A new international company has been created to bring the Eden Project to China, Australia, New Zealand, the Middle East and North America.

Eden Project International Ltd (EPIL) has been created as a separate entity within the Eden Trust.  Its aim is to join up with like-minded organisations to deliver its environmental and social message around the world.

Sir Tim Smit, Co-Founder of the Eden Project has been appointed Executive Chairman of EPIL.  David Harland, Executive Director of the Eden Project, will be Chief Executive of the international company.

The new Edens will focus on the specific global challenges that affect their individual location, such as water, food, biodiversity, soil.  They will team up with a wide array of conservation and research groups and also with a range of organisations, companies and communities. EPIL will also offer consultancy for new and existing projects globally.

“Eden’s mission is to explore our dependence on the natural world, to use that understanding to excite people into delivering transformation where they live and to ask really serious questions about what a great future might look like for all of us,” said Sir Tim Smit.

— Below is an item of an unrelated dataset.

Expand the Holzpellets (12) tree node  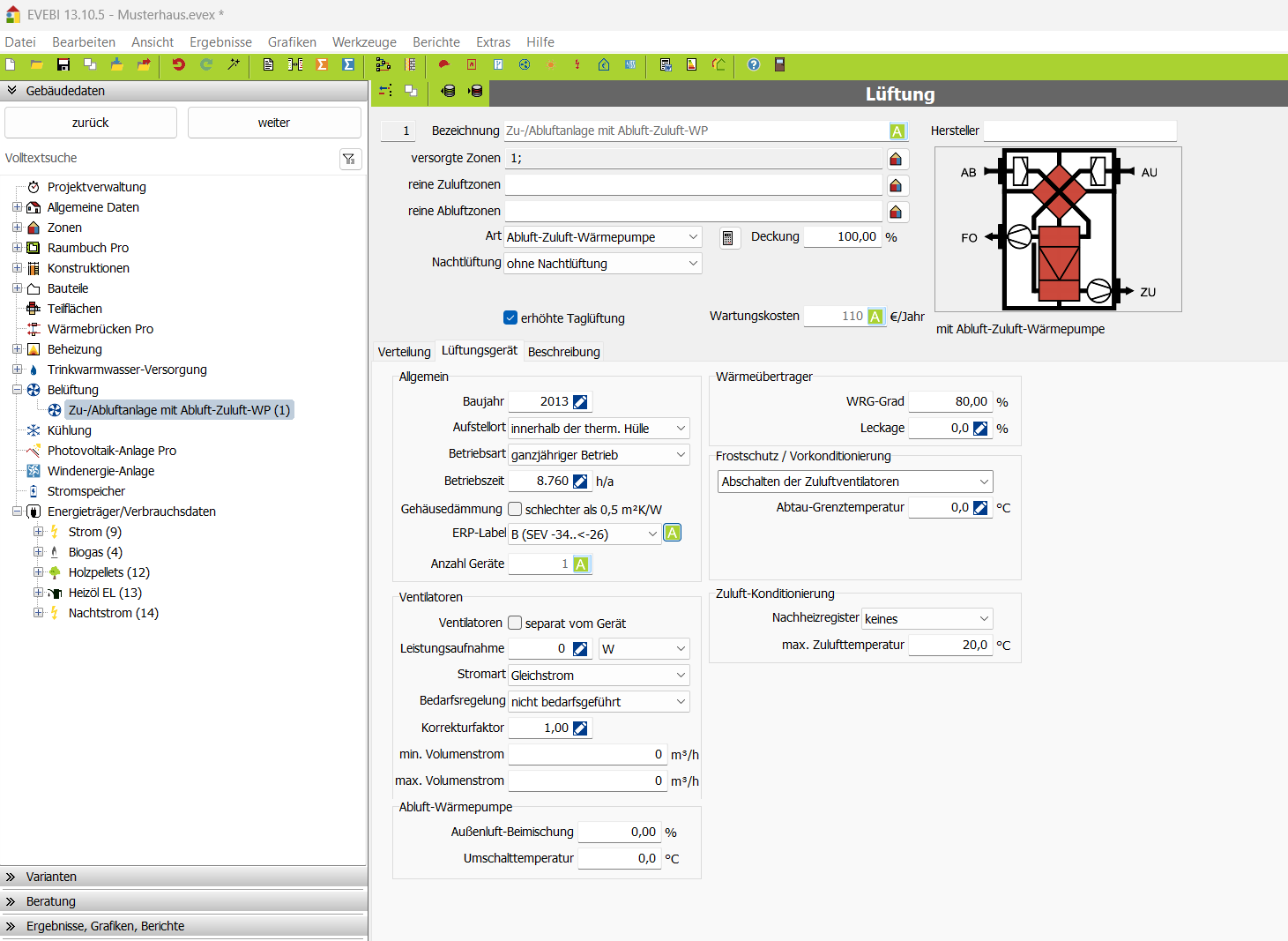coord(38,572)
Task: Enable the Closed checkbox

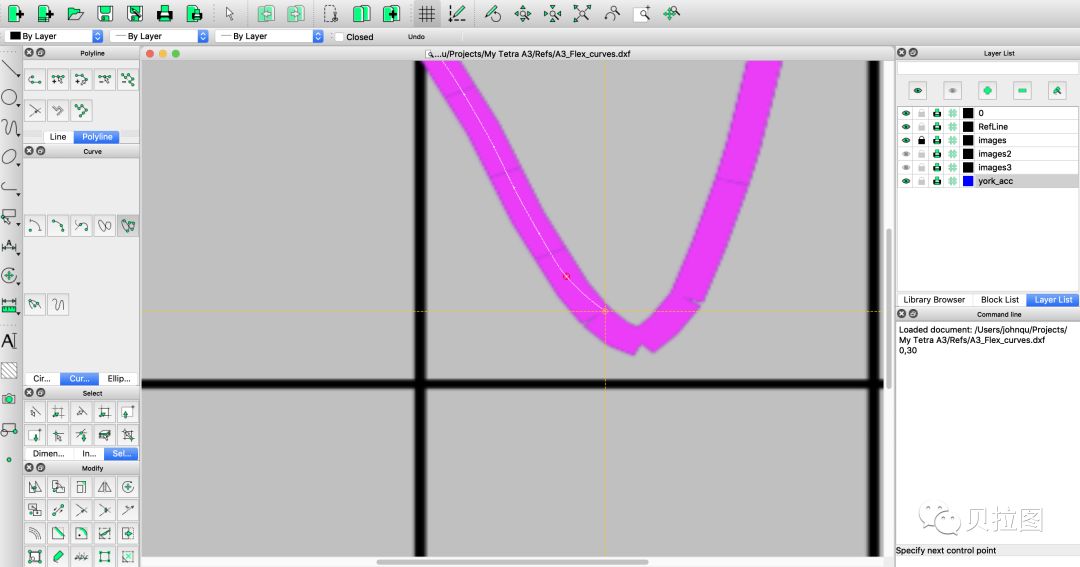Action: coord(340,37)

The Eden Project first opened in 2001.  It was created from a disused china clay quarry near St Austell in Cornwall.  It has proved enormously popular:  in its first 16 years, Eden attracted more than 19 million visitors.  The attraction has also been a huge boom for the regional economy, generating £1.7 billion.

EPIL is currently working on three projects in China and others in Australia and New Zealand. Other overseas projects will be announced in the coming months, including projects in North America and the Middle East.

Grimshaw Architects designed the world-famous Biomes at the Eden Project.  They are currently working on the China, Australia and New Zealand projects.

“We are delighted to support Eden Project International Ltd on a number of ventures around the world,” said Grimshaw partner Jolyon Brewis.  “We are proud to help bring Eden’s ethos to new audiences through unique architecture, landscapes and immersive content; all delivered with characteristic joy.”

The major project in China is Eden Qingdao – a Chinese Eden with an emphasis on exploring the theme of water and its importance for life on earth.  The second major project in China will be set in Yan’an. It will explore how vital land and soil is for life on earth. The project aims to restore a degraded site into a fertile valley.  The third Chinese project is based in Beijing.

Another discarded site will be transformed – this time in Australia.  The Macquarie Point Development Corporation (MPDC) of Hobart, Tasmania, approached Eden to help regenerate 15 hectares of environmentally-damaged land around the port area.

Meanwhile, in Christchurch, New Zealand, Eden is working alongside a local trust to develop a social enterprise and attraction in the earthquake-ravaged Red Zone.  The plan includes restoration of native ecology along the River Avon shoreline.

“We need to green the desert of our mind,” said Sir Tim. “We need to fertilise our imagination and we need to believe that the future remains ours to make.”